▶ _RAW DATA_
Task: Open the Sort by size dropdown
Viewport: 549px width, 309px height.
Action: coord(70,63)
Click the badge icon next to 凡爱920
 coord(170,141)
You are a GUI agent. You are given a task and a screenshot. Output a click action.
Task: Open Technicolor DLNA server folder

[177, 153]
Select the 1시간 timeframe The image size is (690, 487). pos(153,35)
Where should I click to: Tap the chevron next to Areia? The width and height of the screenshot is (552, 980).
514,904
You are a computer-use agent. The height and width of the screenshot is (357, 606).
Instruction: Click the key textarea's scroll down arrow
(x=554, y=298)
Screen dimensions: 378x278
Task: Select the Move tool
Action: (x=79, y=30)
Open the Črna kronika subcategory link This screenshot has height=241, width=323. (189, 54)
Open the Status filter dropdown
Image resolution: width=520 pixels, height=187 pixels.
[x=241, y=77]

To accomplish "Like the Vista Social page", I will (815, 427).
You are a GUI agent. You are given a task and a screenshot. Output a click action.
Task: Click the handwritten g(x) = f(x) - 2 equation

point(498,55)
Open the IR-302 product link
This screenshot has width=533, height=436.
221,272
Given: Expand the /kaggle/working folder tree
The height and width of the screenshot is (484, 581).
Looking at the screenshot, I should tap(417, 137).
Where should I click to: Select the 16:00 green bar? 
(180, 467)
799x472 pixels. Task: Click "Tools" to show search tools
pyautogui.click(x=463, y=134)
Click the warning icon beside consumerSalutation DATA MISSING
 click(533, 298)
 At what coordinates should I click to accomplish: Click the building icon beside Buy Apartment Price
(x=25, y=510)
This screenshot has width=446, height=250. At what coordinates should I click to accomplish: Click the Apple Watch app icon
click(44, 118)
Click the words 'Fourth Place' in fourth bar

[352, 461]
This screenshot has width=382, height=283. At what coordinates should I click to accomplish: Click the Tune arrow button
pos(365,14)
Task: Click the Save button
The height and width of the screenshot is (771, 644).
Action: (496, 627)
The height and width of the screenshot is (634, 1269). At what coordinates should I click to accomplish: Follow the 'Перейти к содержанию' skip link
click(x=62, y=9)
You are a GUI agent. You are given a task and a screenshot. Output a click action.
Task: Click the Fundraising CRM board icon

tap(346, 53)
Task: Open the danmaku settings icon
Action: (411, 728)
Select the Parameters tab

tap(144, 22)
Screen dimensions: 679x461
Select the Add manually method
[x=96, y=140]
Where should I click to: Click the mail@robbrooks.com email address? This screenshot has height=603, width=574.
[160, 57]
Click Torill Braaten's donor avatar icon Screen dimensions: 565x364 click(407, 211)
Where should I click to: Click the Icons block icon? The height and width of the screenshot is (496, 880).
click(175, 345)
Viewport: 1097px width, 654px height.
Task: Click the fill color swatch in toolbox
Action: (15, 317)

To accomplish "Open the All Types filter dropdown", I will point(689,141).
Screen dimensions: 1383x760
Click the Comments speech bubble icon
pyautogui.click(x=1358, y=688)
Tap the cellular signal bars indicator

▶ _WHAT TO WORK ON_
Output every line of the rows above as a numbered list, skipping any blank lines.

▶ _COMPLETED TASK_
1. Task: Open the Sort by size dropdown
2. Viewport: 549px width, 309px height.
3. Action: coord(70,63)
4. Click the badge icon next to 凡爱920
5.  coord(170,141)
6. You are a GUI agent. You are given a task and a screenshot. Output a click action.
7. Task: Open Technicolor DLNA server folder
8. [177, 153]
9. Select the 1시간 timeframe The image size is (690, 487). pos(153,35)
10. Where should I click to: Tap the chevron next to Areia? The width and height of the screenshot is (552, 980).
11. 514,904
12. You are a computer-use agent. The height and width of the screenshot is (357, 606).
13. Instruction: Click the key textarea's scroll down arrow
14. (x=554, y=298)
15. Screen dimensions: 378x278
16. Task: Select the Move tool
17. Action: (x=79, y=30)
18. Open the Črna kronika subcategory link This screenshot has height=241, width=323. (189, 54)
19. Open the Status filter dropdown
20. Image resolution: width=520 pixels, height=187 pixels.
21. [x=241, y=77]
22. To accomplish "Like the Vista Social page", I will (815, 427).
23. You are a GUI agent. You are given a task and a screenshot. Output a click action.
24. Task: Click the handwritten g(x) = f(x) - 2 equation
25. point(498,55)
26. Open the IR-302 product link
27. This screenshot has width=533, height=436.
28. 221,272
29. Given: Expand the /kaggle/working folder tree
30. The height and width of the screenshot is (484, 581).
31. Looking at the screenshot, I should tap(417, 137).
32. Where should I click to: Select the 16:00 green bar? 
33. (180, 467)
34. 799x472 pixels. Task: Click "Tools" to show search tools
35. pyautogui.click(x=463, y=134)
36. Click the warning icon beside consumerSalutation DATA MISSING
37.  click(533, 298)
38.  At what coordinates should I click to accomplish: Click the building icon beside Buy Apartment Price
39. (x=25, y=510)
40. This screenshot has width=446, height=250. At what coordinates should I click to accomplish: Click the Apple Watch app icon
41. click(44, 118)
42. Click the words 'Fourth Place' in fourth bar
43. [352, 461]
44. This screenshot has width=382, height=283. At what coordinates should I click to accomplish: Click the Tune arrow button
45. pos(365,14)
46. Task: Click the Save button
47. The height and width of the screenshot is (771, 644).
48. Action: (496, 627)
49. The height and width of the screenshot is (634, 1269). At what coordinates should I click to accomplish: Follow the 'Перейти к содержанию' skip link
50. click(x=62, y=9)
51. You are a GUI agent. You are given a task and a screenshot. Output a click action.
52. Task: Click the Fundraising CRM board icon
53. tap(346, 53)
54. Task: Open the danmaku settings icon
55. Action: (411, 728)
56. Select the Parameters tab
57. tap(144, 22)
58. Screen dimensions: 679x461
59. Select the Add manually method
60. [x=96, y=140]
61. Where should I click to: Click the mail@robbrooks.com email address? This screenshot has height=603, width=574.
62. [160, 57]
63. Click Torill Braaten's donor avatar icon Screen dimensions: 565x364 click(407, 211)
64. Where should I click to: Click the Icons block icon? The height and width of the screenshot is (496, 880).
65. click(175, 345)
66. Viewport: 1097px width, 654px height.
67. Task: Click the fill color swatch in toolbox
68. Action: (15, 317)
69. To accomplish "Open the All Types filter dropdown", I will point(689,141).
70. Screen dimensions: 1383x760
71. Click the Comments speech bubble icon
72. pyautogui.click(x=1358, y=688)
73. Tap the cellular signal bars indicator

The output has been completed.